Extract:
---+---
# Residency Obligation



## Lpieris (Sep 6, 2015)

I' migrated to Canada and return within one year course my mother was sick back home and has to manage our family Business and in formed the Canadian high commission by writing that I will not be able to get back to Canada till my old aged mother is stable. But there was no reply from the Canadian High commission .But kept writing to the High Commission on and off,which i have copies of my correspondence.

Since All Business matters are now steady...and I wanted to get back to Canada..I do not have a Residency Card although I have renewed my SIN card,I will have to apply for a Travel Document but since i have stayed out of Canada for over passed 5 years, and had no reply for any of my letters sent to The Canadian high commission,I'm afraid that they will turn me down and i will officially lose the Permanent Residence , I would Like to get some advice from a professional Regarding My Travel Document,and get advice on which ground do i have to apply . Please reply..who is well a where of My situation.

LPieris


----------



## Auld Yin (Mar 10, 2009)

If you have been out of Canada 5 years you will have lost your PR STATUS. You will need to re-apply and start from the beginning.
---+---
Available data:
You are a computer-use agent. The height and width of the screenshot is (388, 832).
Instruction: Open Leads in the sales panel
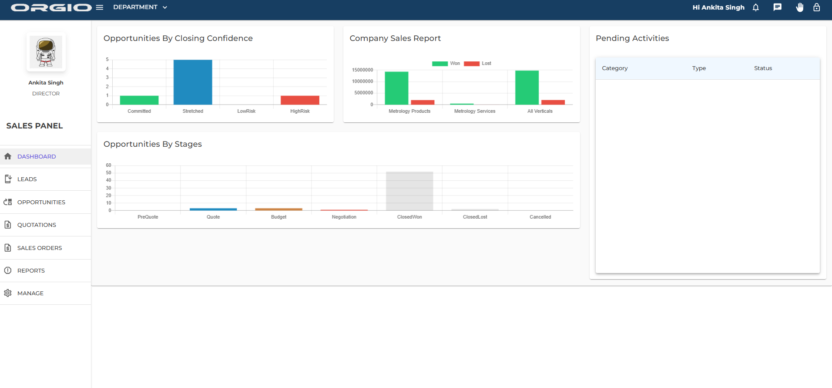click(x=27, y=179)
---+---
Objective:
Copy out the residency obligation thread in full, word for word.

Full solution:
# Residency Obligation



## Lpieris (Sep 6, 2015)

I' migrated to Canada and return within one year course my mother was sick back home and has to manage our family Business and in formed the Canadian high commission by writing that I will not be able to get back to Canada till my old aged mother is stable. But there was no reply from the Canadian High commission .But kept writing to the High Commission on and off,which i have copies of my correspondence.

Since All Business matters are now steady...and I wanted to get back to Canada..I do not have a Residency Card although I have renewed my SIN card,I will have to apply for a Travel Document but since i have stayed out of Canada for over passed 5 years, and had no reply for any of my letters sent to The Canadian high commission,I'm afraid that they will turn me down and i will officially lose the Permanent Residence , I would Like to get some advice from a professional Regarding My Travel Document,and get advice on which ground do i have to apply . Please reply..who is well a where of My situation.

LPieris


----------



## Auld Yin (Mar 10, 2009)

If you have been out of Canada 5 years you will have lost your PR STATUS. You will need to re-apply and start from the beginning.